How well would you understand food if you were paid to know?

USDA Secretary of Agriculture Edward Schafer was wrong by more than 90% when he told a U.N. emergency food that biofuels were only responsible for 2-3% of the increase in food prices. According to the International Monetary Fund, the real figure is nearly 30%.

This is from a good fact sheet from the Organic Consumers Association on biofuels:


  • The amount of grain it takes to fill an average gas tank with ethanol would be enough to feed a person for a year.
  • If the US stopped growing food and converted its entire grain harvest into ethanol, it would satisfy less than 16% of its auto­motive needs.
  • The majority of US biofuels are produced from pesticide intensive genetically engineered crops (soy, corn).
  • Increasing portions of biofuels are now produced by mon­ocultures of soy and sugar cane in Latin America and palm oil in Indonesia and Malaysia, which have led to massive deforestation, the loss of invaluable biodiversity, and mas­sive outputs of Greenhouse Gases
  • Increasing fuel efficiency by just 3% would reduce US dependence on foreign oil more than all of the agrofuels combined, yet more than 500% more taxpayer money is spent on subsidizing ethanol than energy conservation, mass transit, solar, wind, and fuel-efficient technologies combined.
Are biofuels innately bad? No way! But why are we subsidizing big agribiz instead of developing non-food sources of biofuel production?

1 comment:

Bill Dusty said...

Ethanol was a well-intentioned idea that quickly went bad. Using a food source as a fuel source was ill-advised from the start, but this particular biofuel is nearing becoming a fiasco.
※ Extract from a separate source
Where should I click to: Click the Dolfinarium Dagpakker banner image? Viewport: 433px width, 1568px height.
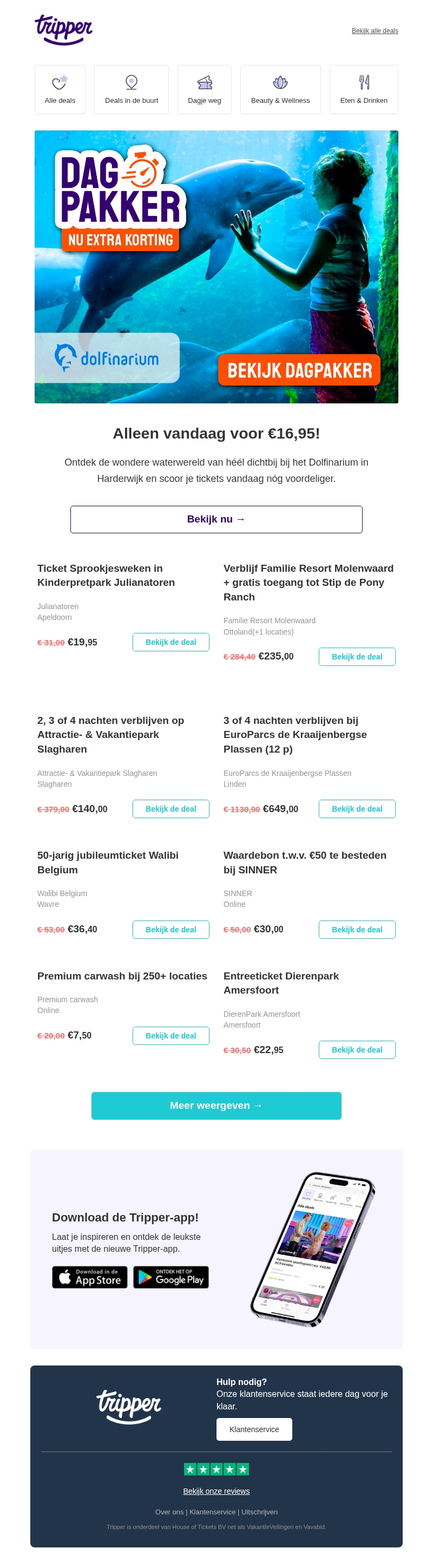point(216,266)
The strange thing is, no matter if you're liberal or conservative, Republican or Democrat, the vast majority of folks I've talked to, listened to, or read has pretty much had the same opinion: Ethanol is bad.

Not only does it hike food prices, but the fuel itself is bad for engines.

It's an idea that should just be junked so that we can move on with other ideas. But for some silly, frustrating reason (not wanting to admit a mistake? Too much money invested in it?) we just can't seem to rid ourselves of it.